There are two key clues here as to what actually went down. The first is that he had been talking with this other woman for approximately the same amount of time that he was talking to you. If it’d been the case that she breezed back into his life as suddenly as she’d left it and he’d always had a thing for her… yeah, I could see him using you as a placeholder for the one he REALLY wanted. But that didn’t happen. It was an organic process that lead to his deciding to make things serious with her.
The other key is that he gave you a soft “no” early on. While there are definitely Christians who believe firmly in the whole “unequally yoked” bulls
t from 2 Corinthians, the way he presented this sounds less like a “I can only date within my faith” and more of a “oh, if only things were different, then perhaps but as such, I must live with the regret.” This is a way of softening the rejection and putting the blame on Jesus instead of telling you “you’re cool and we’re great friends but I just don’t like you that way.”

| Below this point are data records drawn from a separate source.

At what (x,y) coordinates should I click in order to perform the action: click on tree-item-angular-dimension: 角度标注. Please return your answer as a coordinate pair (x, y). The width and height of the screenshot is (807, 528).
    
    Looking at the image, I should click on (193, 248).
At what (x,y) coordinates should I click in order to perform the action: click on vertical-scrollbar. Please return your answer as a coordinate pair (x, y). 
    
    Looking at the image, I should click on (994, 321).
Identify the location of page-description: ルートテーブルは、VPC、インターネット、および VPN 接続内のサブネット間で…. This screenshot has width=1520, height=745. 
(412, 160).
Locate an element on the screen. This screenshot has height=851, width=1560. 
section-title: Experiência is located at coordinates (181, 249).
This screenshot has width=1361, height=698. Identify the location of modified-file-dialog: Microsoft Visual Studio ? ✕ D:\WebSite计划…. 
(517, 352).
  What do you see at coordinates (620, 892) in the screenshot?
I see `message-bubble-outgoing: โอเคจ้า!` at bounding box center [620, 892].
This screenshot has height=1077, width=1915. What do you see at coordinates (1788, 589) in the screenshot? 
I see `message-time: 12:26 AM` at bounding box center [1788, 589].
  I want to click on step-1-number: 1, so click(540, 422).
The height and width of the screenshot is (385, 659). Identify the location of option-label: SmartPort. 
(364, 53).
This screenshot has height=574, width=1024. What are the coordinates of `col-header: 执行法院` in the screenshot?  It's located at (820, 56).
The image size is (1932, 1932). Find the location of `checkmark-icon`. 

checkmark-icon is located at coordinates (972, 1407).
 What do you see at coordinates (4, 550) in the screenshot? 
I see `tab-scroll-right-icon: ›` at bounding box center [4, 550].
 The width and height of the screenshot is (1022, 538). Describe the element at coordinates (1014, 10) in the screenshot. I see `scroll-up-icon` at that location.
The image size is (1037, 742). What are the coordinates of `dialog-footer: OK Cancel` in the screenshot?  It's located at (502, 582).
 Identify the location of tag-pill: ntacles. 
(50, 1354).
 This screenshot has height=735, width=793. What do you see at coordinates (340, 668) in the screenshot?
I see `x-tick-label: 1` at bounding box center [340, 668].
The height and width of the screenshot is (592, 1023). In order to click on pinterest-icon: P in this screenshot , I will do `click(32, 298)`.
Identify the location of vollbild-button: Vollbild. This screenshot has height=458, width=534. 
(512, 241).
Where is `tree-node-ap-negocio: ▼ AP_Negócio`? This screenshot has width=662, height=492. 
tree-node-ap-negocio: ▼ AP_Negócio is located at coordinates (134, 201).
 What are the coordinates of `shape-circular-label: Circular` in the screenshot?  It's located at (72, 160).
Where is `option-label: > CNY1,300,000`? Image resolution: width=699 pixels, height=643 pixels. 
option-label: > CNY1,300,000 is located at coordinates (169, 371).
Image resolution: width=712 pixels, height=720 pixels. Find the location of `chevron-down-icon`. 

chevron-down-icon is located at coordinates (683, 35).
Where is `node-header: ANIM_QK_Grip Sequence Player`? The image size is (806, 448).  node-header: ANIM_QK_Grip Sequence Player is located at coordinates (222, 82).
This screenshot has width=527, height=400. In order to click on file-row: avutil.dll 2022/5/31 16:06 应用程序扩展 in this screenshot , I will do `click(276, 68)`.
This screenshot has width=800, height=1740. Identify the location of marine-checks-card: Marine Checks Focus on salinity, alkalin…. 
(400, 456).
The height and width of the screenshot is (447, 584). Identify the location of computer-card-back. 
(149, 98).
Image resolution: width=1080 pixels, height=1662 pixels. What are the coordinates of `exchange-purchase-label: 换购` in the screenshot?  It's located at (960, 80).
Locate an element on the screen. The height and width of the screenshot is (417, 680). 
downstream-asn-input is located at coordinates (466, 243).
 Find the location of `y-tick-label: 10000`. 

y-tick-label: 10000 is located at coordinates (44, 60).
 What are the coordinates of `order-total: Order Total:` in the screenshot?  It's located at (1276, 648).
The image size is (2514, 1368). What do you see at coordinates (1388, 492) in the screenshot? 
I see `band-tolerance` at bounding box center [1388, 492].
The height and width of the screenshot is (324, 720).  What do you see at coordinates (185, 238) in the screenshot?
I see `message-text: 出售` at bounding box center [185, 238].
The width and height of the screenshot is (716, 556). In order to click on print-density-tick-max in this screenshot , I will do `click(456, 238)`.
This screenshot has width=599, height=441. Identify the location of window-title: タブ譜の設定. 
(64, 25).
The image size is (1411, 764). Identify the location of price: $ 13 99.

So while I think he enjoyed your friendship, I don’t think he was keeping you around to pass the time until Ms. Right came along.
And while it’s a shame that the friendship has faded… well, there’re lots of reasons for that. One may be that he feels that having such a flirty friendship is inappropriate now that he’s in a committed relationship. Another may be that this relationship just faded, as many do. Not every friendship lasts forever or maintains the same level of intensity. Some flare bright at first, then burn low.
I don’t think you were being used. You had a flirty friendship. Now that friendship is less intense and less flirty. You were more invested in this than he was and, honestly, more than is reasonable considering that you two hadn’t met in person or had any expectation of a relationship. It’s a shame that things have changed, sure… but that’s how things go sometimes.
The best thing I think you can do is either adjust your view of this relationship and accept it for what it is. And if you can’t, if it’s too painful for you? Then the best thing to do is let it go.